There are different sorts of catastrophic events in football. Hurricanes are the worst, and the best outcome in the storm-threatened Carolinas is not to play this weekend.
In the parts of the country when the weather is better, the term has a milder meaning. When Nick Saban was talking about the need for his players to concentrate on Saturday’s Ole Miss game, he used it to mean a loss.
The Crimson Tide, after all, fell to Ole Miss in 2014 and 2015. Those were potential catastrophes, averted only because Alabama used them as wake-up calls to focus for the rest of the season. After a round of NCAA transfers, Ole Miss may be short on depth but they do have the sort of big-play offense that could at least give them a chance, especially if coupled with a few ill-timed Alabama mistakes. And those two recent examples aren’t the only instances in which Ole Miss has been a pivotal game in the Alabama schedule.
In 1988 and 1989, a pair of Ole Miss games produced polar opposite results, one threatening a coach’s job and the other saving it, at least for a short time.
The game played 30 years ago was Alabama’s homecoming and while it is unwise to give guarantees, you can absolutely take it to the bank that one facet of that game will not be repeated. Alabama lost to a sub-.500 Ole Miss team that day. In doing so, Alabama did not complete a pass. Not a single one.
It wasn’t that the Crimson Tide wasn’t trying to complete a pass. Nor were they running a triple-option offense — there was at least one occasion, LSU in 1971, when Alabama won without a completion. Instead, this was an exercise in futility. The only Crimson Tide touchdown came on a 100-yard kickoff return by Pierre Goode. When it was over, a 22-12 Rebel win, the backlash was swift.
There is no need to leap down the rabbit hole of conspiracy theories surrounding the brick that broke Bill Curry’s window. Curry insists it happened, and we will leave it there for the sake of brevity. It also ignited the large powder kegs of Curry discontent that had been stored, ominously, since his hiring. The Crimson Tide finished 9-3, the Homer Smith offense started clicking when David Smith — still a familiar Saturday face as one of the SEC’s prominent officiating crew chiefs — took over at quarterback.
The next year, things appeared to be worse. The game was in Jackson and Ole Miss, surprisingly, took a 7-0 lead. Then it was 14-0. Then it was 21-0, and I had two major Alabama power brokers in the press box tell me that this would probably be Curry’s last game if it continued to be a blowout.
That didn’t happen.

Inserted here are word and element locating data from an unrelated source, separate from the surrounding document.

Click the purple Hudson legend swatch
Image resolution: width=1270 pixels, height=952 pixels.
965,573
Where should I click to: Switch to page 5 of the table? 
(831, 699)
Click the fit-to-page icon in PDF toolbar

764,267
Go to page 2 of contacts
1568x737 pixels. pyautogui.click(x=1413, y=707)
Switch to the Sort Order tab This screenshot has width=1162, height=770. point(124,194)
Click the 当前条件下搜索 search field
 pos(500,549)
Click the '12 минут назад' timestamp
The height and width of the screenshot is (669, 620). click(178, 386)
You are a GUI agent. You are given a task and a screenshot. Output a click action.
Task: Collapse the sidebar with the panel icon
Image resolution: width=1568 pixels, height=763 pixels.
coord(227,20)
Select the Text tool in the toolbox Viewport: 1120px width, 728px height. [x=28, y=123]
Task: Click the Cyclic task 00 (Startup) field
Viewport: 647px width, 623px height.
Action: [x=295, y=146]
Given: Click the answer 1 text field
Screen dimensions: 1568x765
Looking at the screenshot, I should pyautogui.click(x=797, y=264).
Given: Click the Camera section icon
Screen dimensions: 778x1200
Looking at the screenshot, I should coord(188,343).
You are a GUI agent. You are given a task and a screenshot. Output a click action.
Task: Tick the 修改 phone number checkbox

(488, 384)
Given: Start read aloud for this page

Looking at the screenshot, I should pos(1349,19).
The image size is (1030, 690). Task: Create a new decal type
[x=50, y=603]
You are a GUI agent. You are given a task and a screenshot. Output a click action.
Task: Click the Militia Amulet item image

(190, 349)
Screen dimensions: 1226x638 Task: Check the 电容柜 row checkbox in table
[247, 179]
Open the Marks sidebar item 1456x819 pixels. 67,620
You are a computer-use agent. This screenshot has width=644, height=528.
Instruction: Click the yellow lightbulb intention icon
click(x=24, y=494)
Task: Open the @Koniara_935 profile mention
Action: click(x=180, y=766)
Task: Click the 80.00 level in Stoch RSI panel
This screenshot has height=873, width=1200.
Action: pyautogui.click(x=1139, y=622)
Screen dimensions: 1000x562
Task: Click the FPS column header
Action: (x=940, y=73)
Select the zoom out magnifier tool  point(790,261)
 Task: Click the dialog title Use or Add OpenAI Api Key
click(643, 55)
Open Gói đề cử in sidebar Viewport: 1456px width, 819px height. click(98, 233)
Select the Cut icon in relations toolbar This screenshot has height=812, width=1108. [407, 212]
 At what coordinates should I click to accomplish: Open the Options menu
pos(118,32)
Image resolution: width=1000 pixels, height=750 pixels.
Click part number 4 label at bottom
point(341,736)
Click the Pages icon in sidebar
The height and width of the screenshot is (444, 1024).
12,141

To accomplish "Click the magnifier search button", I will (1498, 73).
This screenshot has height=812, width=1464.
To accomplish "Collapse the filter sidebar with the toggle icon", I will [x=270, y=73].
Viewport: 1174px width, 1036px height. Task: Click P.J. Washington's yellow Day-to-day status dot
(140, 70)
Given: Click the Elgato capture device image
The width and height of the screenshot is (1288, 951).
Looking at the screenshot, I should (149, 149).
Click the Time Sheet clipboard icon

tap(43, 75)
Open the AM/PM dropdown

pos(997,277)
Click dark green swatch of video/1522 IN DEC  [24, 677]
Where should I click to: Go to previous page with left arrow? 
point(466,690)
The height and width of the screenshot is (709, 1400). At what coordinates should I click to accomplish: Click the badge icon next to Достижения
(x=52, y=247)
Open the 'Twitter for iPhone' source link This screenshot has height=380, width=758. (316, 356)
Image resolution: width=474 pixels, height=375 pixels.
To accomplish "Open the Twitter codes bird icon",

Instead, Gary Hollingsworth took over at quarterback and things started clicking, and clicking, and finally churning like a Japanese bullet train headed straight for the Mississippi Delta. Alabama scored 62 unanswered points and kept rolling to win after win, until finally derailing at Auburn at the end of the season. That third consecutive loss to AU sealed Curry’s fate, although he chose his own exit, taking the job at Kentucky at season’s end.
This weekend’s game might not be quite as portentous. It might not feature 62 unanswered points, although some Alabama fans think it will. But it will mark another chapter in a series with a quietly fascinating history.